* **Activity**:
Write the records out once more, exactly as they are given.

Recorded data:

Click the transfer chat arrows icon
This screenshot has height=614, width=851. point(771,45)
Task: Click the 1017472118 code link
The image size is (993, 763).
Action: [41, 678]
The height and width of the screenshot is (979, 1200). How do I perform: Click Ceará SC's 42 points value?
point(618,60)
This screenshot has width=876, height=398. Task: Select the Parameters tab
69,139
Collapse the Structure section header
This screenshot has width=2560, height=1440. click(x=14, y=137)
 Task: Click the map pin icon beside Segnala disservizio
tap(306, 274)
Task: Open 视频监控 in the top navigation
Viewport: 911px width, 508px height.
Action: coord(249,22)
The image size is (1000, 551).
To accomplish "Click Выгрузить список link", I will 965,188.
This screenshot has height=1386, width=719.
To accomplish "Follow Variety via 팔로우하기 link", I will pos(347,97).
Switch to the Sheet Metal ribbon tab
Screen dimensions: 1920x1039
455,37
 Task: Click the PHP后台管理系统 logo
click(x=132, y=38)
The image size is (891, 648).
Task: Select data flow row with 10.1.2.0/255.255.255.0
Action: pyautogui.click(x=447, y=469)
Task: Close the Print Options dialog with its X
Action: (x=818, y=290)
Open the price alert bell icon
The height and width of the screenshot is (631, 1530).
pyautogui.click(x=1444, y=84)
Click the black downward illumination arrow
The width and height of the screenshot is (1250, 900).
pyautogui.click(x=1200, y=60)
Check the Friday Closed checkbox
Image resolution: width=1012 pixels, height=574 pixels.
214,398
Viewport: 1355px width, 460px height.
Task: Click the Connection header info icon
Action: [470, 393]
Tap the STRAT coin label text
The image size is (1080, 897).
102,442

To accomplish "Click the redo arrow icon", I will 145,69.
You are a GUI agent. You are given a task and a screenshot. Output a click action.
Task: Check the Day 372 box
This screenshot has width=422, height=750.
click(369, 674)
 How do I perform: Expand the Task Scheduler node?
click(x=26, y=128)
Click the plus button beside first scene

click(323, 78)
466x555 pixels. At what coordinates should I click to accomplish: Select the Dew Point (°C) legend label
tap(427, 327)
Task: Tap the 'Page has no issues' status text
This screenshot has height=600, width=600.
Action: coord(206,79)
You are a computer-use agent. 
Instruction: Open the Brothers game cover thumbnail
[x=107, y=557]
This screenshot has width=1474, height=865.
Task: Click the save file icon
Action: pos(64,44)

* **Solution for this task**:
Click the transfer chat arrows icon
This screenshot has height=614, width=851. point(771,45)
Task: Click the 1017472118 code link
The image size is (993, 763).
Action: [41, 678]
The height and width of the screenshot is (979, 1200). How do I perform: Click Ceará SC's 42 points value?
point(618,60)
This screenshot has width=876, height=398. Task: Select the Parameters tab
69,139
Collapse the Structure section header
This screenshot has width=2560, height=1440. click(x=14, y=137)
 Task: Click the map pin icon beside Segnala disservizio
tap(306, 274)
Task: Open 视频监控 in the top navigation
Viewport: 911px width, 508px height.
Action: coord(249,22)
The image size is (1000, 551).
To accomplish "Click Выгрузить список link", I will 965,188.
This screenshot has height=1386, width=719.
To accomplish "Follow Variety via 팔로우하기 link", I will pos(347,97).
Switch to the Sheet Metal ribbon tab
Screen dimensions: 1920x1039
455,37
 Task: Click the PHP后台管理系统 logo
click(x=132, y=38)
The image size is (891, 648).
Task: Select data flow row with 10.1.2.0/255.255.255.0
Action: pyautogui.click(x=447, y=469)
Task: Close the Print Options dialog with its X
Action: (x=818, y=290)
Open the price alert bell icon
The height and width of the screenshot is (631, 1530).
pyautogui.click(x=1444, y=84)
Click the black downward illumination arrow
The width and height of the screenshot is (1250, 900).
pyautogui.click(x=1200, y=60)
Check the Friday Closed checkbox
Image resolution: width=1012 pixels, height=574 pixels.
214,398
Viewport: 1355px width, 460px height.
Task: Click the Connection header info icon
Action: [470, 393]
Tap the STRAT coin label text
The image size is (1080, 897).
102,442

To accomplish "Click the redo arrow icon", I will 145,69.
You are a GUI agent. You are given a task and a screenshot. Output a click action.
Task: Check the Day 372 box
This screenshot has width=422, height=750.
click(369, 674)
 How do I perform: Expand the Task Scheduler node?
click(x=26, y=128)
Click the plus button beside first scene

click(323, 78)
466x555 pixels. At what coordinates should I click to accomplish: Select the Dew Point (°C) legend label
tap(427, 327)
Task: Tap the 'Page has no issues' status text
This screenshot has height=600, width=600.
Action: coord(206,79)
You are a computer-use agent. 
Instruction: Open the Brothers game cover thumbnail
[x=107, y=557]
This screenshot has width=1474, height=865.
Task: Click the save file icon
Action: pos(64,44)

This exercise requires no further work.